Murmurs: Lawmakers Seek to Tow Abandoned RVs

In other news: City’s downtown cleaning and security liaison departs.

LAWMAKERS SEEK TO TOW ABANDONED RVS: A group of lawmakers and local officials are moving toward legislation that would expedite the cleanup of abandoned recreational vehicles. Tom Holt, a lobbyist for the Oregon Tow Truck Association, says there are hundreds of abandoned RVs in the metro area, but the problem extends throughout the state to parks, forests and wildlands. “They are everywhere,” Holt says. WW reported earlier that the Department of State Lands is moving toward a massive cleanup of abandoned boats on state waters. Holt says current laws regarding abandoned cars and trucks provide an efficient way to move them along, but the laws regarding RVs are less helpful. A group of three dozen stakeholders is working toward a funding proposal and rules that would allow speedy cleanup—although only for RVs that have been abandoned. “We are taking care not to disrupt people who are using them for shelter,” Holt says.
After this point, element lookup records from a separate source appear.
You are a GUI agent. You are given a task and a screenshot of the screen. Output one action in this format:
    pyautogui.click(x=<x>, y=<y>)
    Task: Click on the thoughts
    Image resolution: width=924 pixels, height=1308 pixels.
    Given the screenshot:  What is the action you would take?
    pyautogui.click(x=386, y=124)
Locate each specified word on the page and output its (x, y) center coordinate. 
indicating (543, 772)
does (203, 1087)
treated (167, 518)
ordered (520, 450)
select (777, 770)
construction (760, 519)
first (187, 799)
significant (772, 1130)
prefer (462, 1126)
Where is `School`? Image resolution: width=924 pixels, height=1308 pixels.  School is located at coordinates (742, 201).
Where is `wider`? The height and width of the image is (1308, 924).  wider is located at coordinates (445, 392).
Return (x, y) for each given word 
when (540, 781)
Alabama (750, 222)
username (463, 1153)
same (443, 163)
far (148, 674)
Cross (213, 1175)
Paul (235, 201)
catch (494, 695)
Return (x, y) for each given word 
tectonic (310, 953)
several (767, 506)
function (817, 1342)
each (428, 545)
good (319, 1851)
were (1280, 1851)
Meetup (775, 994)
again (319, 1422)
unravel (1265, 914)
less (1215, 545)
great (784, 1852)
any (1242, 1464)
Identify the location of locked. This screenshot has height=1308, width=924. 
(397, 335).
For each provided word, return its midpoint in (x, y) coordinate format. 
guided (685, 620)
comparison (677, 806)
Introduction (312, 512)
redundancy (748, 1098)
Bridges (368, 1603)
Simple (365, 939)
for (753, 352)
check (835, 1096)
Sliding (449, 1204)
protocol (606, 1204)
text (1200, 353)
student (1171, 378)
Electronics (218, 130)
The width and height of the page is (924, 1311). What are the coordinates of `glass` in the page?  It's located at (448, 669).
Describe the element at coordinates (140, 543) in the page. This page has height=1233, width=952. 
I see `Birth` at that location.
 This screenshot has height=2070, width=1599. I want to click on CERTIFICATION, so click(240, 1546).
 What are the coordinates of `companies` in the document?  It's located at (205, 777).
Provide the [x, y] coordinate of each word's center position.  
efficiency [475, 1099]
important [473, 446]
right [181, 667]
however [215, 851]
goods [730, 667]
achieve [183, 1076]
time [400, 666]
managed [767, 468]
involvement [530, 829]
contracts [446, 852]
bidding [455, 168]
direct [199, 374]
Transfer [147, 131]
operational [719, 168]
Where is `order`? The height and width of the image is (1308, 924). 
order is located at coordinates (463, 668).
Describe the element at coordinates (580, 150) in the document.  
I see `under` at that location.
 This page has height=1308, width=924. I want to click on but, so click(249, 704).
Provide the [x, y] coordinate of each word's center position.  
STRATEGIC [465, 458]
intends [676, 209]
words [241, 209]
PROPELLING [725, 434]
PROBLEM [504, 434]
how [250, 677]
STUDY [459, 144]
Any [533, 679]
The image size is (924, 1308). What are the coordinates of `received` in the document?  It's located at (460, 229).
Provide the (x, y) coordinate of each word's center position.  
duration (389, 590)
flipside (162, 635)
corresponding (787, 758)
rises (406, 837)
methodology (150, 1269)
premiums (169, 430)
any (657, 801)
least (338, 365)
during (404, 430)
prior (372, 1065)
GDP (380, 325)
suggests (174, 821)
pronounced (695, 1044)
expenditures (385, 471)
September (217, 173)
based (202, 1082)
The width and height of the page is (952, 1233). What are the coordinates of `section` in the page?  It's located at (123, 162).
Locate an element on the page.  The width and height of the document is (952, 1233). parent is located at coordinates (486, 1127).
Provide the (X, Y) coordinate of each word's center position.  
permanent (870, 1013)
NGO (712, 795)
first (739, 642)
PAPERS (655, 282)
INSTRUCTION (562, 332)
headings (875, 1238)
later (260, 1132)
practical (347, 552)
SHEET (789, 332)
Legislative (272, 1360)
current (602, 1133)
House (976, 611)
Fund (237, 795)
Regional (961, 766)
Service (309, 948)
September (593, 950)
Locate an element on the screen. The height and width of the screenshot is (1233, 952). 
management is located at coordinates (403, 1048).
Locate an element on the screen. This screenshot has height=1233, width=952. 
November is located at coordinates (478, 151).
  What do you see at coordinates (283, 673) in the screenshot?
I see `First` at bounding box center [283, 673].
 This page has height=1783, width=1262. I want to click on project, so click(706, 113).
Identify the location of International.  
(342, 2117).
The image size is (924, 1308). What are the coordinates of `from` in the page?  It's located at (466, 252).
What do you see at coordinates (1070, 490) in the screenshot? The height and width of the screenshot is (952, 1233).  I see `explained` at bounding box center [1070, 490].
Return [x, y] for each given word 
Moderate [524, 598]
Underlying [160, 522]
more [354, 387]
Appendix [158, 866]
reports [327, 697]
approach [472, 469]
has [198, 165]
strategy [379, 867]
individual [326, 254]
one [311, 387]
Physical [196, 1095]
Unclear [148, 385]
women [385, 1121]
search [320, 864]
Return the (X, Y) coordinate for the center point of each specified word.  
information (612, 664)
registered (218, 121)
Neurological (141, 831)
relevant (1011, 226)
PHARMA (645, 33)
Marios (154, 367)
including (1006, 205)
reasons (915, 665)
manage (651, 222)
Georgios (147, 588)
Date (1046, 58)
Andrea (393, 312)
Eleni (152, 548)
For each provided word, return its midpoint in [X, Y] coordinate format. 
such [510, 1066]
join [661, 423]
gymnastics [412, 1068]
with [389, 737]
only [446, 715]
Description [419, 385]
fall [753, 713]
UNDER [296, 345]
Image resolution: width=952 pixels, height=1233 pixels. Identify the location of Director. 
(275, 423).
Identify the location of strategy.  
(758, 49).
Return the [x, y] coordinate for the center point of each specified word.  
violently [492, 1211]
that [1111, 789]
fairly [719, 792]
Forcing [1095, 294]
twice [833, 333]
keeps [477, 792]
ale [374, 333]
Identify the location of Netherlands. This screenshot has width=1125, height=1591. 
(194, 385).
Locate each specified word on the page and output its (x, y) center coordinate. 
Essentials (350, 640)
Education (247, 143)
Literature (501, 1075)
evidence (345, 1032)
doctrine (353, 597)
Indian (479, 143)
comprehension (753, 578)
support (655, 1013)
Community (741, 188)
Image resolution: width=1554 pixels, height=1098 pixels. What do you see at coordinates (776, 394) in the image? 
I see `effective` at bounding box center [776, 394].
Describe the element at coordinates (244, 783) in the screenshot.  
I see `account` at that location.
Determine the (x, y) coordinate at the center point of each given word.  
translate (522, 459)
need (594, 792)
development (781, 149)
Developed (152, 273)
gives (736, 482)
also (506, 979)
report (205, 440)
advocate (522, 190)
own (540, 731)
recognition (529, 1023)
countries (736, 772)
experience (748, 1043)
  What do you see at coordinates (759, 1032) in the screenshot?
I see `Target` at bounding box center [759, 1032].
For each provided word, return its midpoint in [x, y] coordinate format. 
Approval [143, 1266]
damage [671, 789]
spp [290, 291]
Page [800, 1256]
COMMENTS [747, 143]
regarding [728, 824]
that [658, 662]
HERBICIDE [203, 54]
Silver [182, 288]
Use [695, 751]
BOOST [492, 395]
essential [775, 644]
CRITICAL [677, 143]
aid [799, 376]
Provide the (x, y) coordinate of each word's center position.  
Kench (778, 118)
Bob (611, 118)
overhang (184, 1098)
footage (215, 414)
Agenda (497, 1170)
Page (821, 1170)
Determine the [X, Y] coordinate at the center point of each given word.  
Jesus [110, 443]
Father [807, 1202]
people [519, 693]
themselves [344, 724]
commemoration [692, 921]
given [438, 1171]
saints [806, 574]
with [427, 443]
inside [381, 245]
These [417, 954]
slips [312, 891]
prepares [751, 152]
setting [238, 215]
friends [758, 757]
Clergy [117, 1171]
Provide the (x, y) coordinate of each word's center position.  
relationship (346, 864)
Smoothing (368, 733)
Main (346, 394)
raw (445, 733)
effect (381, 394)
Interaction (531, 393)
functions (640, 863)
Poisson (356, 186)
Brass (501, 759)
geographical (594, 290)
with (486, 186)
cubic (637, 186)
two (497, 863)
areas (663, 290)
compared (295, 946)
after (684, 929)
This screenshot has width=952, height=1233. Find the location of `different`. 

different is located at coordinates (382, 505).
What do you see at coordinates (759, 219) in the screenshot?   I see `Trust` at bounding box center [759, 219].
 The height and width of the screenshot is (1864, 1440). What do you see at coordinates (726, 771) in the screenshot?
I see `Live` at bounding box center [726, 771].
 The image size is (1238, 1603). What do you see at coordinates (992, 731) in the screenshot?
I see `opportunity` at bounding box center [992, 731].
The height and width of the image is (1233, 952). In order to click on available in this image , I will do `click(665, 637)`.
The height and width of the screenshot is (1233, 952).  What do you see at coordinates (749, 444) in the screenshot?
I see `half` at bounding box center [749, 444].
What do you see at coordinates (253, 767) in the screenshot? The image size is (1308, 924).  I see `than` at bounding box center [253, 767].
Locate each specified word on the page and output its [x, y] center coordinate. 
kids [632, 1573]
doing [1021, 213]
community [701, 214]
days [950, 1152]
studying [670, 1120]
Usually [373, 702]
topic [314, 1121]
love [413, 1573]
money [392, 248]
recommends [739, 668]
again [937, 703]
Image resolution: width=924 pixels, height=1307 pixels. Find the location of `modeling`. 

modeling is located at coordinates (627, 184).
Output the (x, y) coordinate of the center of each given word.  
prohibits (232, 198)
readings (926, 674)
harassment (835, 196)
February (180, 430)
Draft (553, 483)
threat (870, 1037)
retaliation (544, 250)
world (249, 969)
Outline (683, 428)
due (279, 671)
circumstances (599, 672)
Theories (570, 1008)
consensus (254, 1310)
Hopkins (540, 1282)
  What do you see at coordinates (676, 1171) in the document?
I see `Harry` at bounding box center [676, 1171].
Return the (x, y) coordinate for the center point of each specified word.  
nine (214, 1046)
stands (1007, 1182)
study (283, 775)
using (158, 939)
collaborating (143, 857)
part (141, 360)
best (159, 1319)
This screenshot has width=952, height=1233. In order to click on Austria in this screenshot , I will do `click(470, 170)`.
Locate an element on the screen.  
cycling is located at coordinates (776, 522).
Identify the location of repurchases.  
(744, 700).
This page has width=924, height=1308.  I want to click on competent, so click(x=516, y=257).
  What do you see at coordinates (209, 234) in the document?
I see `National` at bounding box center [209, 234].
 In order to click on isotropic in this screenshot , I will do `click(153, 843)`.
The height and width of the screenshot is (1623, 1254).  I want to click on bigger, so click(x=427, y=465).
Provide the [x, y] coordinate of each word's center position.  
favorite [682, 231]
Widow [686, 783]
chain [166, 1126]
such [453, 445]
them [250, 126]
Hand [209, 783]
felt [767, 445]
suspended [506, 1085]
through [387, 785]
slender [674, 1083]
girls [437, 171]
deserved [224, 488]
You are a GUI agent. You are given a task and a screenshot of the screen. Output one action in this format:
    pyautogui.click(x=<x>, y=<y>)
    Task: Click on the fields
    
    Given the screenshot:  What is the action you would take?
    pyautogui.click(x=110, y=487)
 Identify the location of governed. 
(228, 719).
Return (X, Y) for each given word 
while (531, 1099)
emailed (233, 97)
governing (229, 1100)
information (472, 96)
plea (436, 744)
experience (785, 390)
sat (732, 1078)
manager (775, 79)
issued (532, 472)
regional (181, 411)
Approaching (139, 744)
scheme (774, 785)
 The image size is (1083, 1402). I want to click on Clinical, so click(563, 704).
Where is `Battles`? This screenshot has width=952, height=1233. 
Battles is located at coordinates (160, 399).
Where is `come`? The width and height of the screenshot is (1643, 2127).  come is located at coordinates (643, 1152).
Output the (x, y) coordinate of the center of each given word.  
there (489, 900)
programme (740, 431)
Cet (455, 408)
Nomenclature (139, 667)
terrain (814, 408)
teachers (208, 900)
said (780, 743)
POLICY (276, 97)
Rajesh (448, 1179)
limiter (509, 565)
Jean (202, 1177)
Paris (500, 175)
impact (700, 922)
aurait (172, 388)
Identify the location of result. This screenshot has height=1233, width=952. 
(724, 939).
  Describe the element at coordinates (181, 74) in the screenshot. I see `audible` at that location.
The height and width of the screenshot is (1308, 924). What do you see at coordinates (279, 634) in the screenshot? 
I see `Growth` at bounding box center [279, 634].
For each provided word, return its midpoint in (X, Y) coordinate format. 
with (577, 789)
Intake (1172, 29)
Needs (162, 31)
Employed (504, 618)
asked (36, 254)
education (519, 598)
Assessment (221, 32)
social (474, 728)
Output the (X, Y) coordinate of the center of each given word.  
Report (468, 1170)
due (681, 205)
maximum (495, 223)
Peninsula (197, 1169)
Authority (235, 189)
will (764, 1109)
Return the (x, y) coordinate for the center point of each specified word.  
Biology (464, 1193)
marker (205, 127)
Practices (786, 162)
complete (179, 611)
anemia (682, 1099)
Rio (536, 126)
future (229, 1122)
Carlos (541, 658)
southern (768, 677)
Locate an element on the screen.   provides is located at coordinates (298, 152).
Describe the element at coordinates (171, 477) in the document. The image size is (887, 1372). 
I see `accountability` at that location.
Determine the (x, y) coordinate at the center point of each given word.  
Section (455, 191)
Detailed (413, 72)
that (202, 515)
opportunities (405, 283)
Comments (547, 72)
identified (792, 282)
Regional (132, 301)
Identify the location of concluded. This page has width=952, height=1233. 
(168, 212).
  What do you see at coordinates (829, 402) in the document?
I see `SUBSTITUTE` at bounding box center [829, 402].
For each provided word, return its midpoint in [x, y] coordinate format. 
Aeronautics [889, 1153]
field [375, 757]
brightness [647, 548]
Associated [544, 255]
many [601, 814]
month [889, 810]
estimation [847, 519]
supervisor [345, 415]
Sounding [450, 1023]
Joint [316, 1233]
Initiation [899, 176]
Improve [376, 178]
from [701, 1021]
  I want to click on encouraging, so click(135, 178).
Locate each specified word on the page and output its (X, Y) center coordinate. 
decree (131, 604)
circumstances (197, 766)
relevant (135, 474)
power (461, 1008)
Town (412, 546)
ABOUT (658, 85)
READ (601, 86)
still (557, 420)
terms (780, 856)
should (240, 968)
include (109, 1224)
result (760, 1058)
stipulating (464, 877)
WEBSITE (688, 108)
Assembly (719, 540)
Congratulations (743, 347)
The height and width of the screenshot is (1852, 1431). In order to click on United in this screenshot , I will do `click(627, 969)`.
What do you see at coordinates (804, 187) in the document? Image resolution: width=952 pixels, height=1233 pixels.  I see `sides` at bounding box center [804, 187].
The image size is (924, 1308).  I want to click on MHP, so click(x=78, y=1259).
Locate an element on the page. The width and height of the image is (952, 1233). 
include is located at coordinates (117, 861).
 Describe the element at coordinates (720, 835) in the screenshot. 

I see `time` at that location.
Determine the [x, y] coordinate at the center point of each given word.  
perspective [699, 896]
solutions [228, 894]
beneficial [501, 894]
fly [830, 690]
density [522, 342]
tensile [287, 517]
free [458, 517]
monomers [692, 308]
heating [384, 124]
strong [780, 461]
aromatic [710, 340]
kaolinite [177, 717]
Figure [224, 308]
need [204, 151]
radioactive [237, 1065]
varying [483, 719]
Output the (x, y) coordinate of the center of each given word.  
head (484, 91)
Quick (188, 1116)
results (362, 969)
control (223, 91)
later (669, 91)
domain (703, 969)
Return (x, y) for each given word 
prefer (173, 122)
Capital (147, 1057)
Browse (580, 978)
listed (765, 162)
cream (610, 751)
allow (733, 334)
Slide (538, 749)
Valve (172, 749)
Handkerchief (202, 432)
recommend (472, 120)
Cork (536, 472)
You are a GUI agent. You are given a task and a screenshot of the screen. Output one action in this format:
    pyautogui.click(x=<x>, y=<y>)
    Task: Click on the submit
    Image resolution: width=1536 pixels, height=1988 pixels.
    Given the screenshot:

CITY’S DOWNTOWN CLEANING AND SECURITY LIAISON DEPARTS: Shawn Campbell, coordinator for the city of Portland’s three enhanced service districts, left his job last week. The city declined to answer questions about Campbell’s departure and whether it was voluntary, but it comes at a curious time: The city is undergoing a community review of a scathing 2020 audit that revealed accountability and transparency issues within the districts. Such districts—in which business owners agree to pay a fee for extra cleanup and security services—have long been controversial. In addition, a local security company filed a complaint in July with the National Labor Relations Board alleging that Clean & Safe, the organization that runs the downtown district, entered into an unlawful agreement with Service Employees International Union Local 49 that resulted in the company losing a contract to an international security conglomerate. (SEIU denies the allegations. Clean & Safe and the Portland Business Alliance have not responded to requests for comment.)

BLIXSETH’S TIRE PILE IS LEGAL: Piling up tons of shredded tires along the Willamette River where they can be loaded onto a cargo ship is allowed, according to the Oregon Department of Environmental Quality. Inspectors showed up unannounced at the old Louis Dreyfus grain terminal just north of the Steel Bridge on Aug. 4 but found no violations, DEQ spokeswoman Lauren Wirtis says. “They observed two piles of tire-shred product,” Wirtis wrote in an email to WW. “No tire shreds were visible outside of the two piles. DEQ inspectors did not observe any visible dust or odor during their visit.” The DEQ inspection came after a Portland resident told WW he went on a run past the terminal in July and encountered dust and the stench of rubber (“Rubber Room,” WW, July 27). One thing had changed in the interim: A ship taking on tire shreds had left two weeks earlier. Willamette Riverkeeper Travis Williams says he wonders if the DEQ inspectors looked at stormwater containment. “That would be a potential water quality impact,” Williams says. The Portland Bureau of Environmental Services, which regulates stormwater at the site, says the terminal doesn’t need a permit because it’s not a manufacturer. The terminal is owned by Beau Blixseth, son of Oregon timber speculator Tim Blixseth, and Chandos Mahon, a shredded-tire magnate.

GENDERED FUNDRAISER RAISES EYEBROWS: Democratic lawmakers have made equity a huge focus in recent sessions—passing pay equity, family medical leave, criminal justice reforms and other laws aimed at ensuring equal treatment for all Oregonians. So several lobbyists are scratching their heads at an upcoming fundraiser organized by FuturePAC, the House Democrats’ campaign operation. Lobbyists got invitations to a Sept. 6 event titled “A Celebration of Womxn in the State House hosted by Future PAC!” Guests are invited to “join Majority Leader Julie Fahey and other womxn members of the Oregon House to celebrate our womxn-led majority and our fantastic womxn candidates.” (Tickets range from $50 to $10,000.) One female lobbyist, who requested anonymity to avoid offending lawmakers, commented on the paradox: “Seriously? What if the invitation were for ‘men in the State House’?” FuturePAC spokesman Andrew Rogers says the organization began holding such events in 2018 and it’s entirely appropriate. “The audience for this event tends to be folks who support organizations like EMILY’s List, WINPAC and Emerge Oregon—the goal being to connect folks who care about electing women to office with women candidates running,” Rogers says. “The invite went out to the entire lobby, all candidates, and supporters.”